WORK TO BE COMPLETED – In the records, find every line with the word "coordinates" and copy it out.

RECORDS SHOWN –
::::::::::
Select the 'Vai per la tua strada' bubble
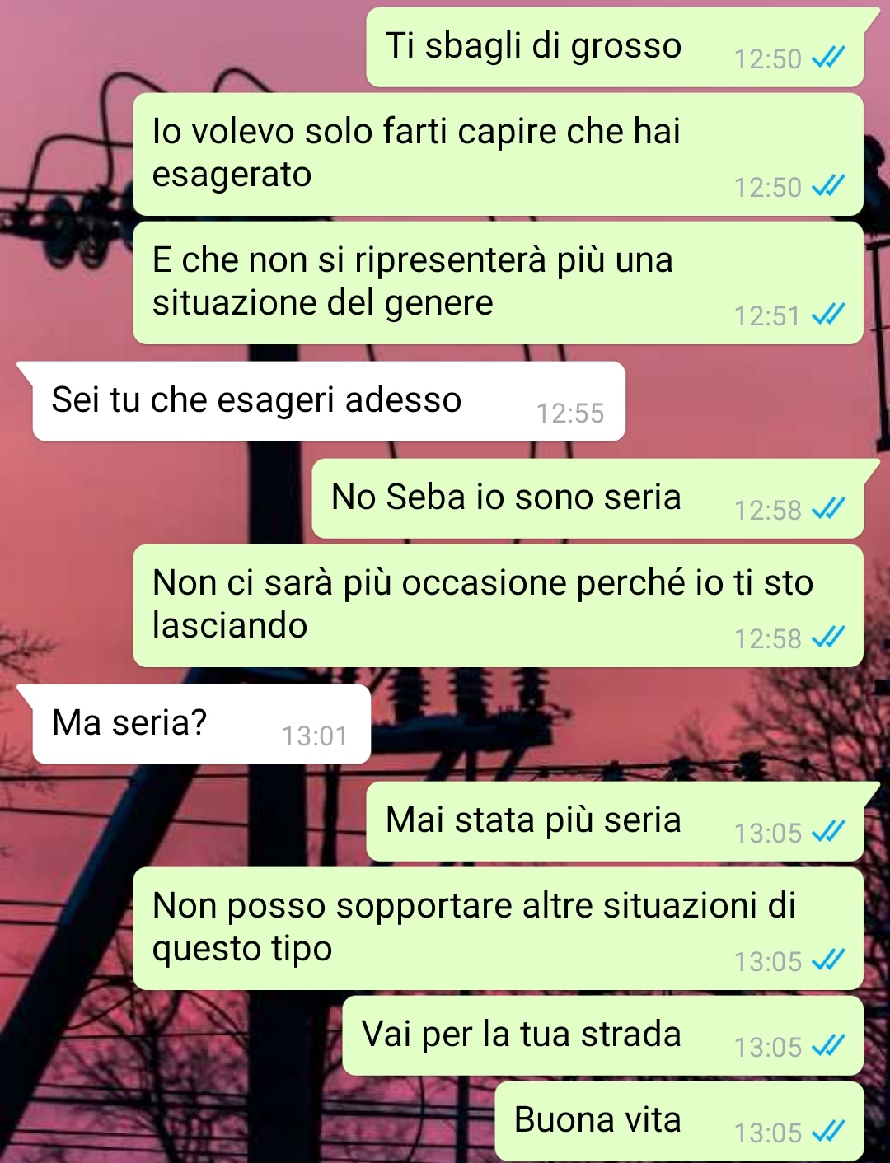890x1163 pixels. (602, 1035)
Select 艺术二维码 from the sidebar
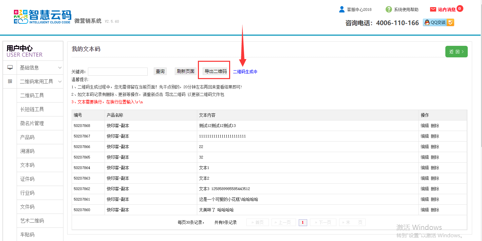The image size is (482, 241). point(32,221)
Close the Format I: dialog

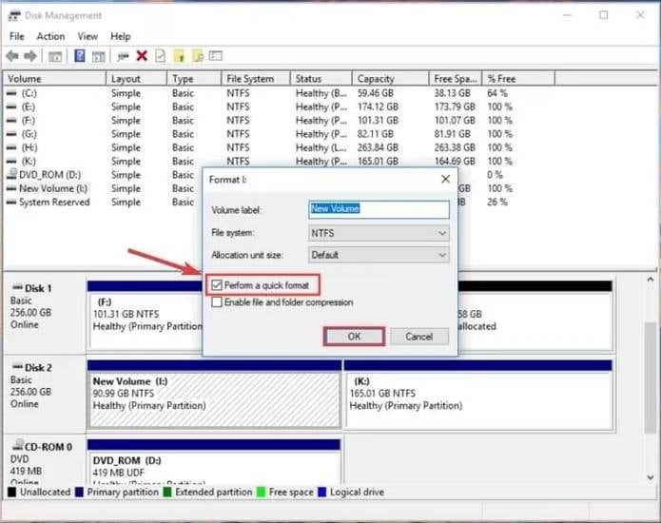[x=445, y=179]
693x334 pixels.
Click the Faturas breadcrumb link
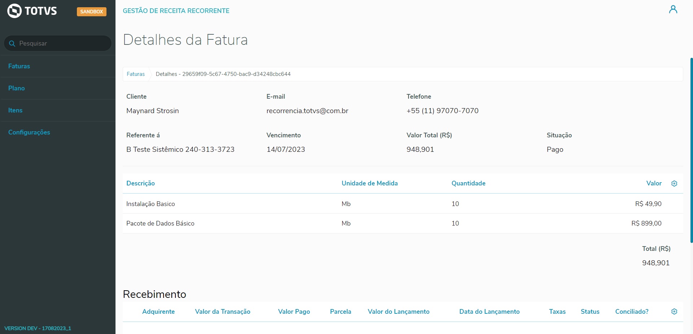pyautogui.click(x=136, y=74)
::::::::::
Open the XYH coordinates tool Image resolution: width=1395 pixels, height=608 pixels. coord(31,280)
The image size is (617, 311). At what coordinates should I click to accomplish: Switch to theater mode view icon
::::::::::
ANSWER TO THIS EXERCISE –
Open the XYH coordinates tool Image resolution: width=1395 pixels, height=608 pixels. coord(31,280)
The image size is (617, 311). At what coordinates should I click to accomplish: Switch to theater mode view icon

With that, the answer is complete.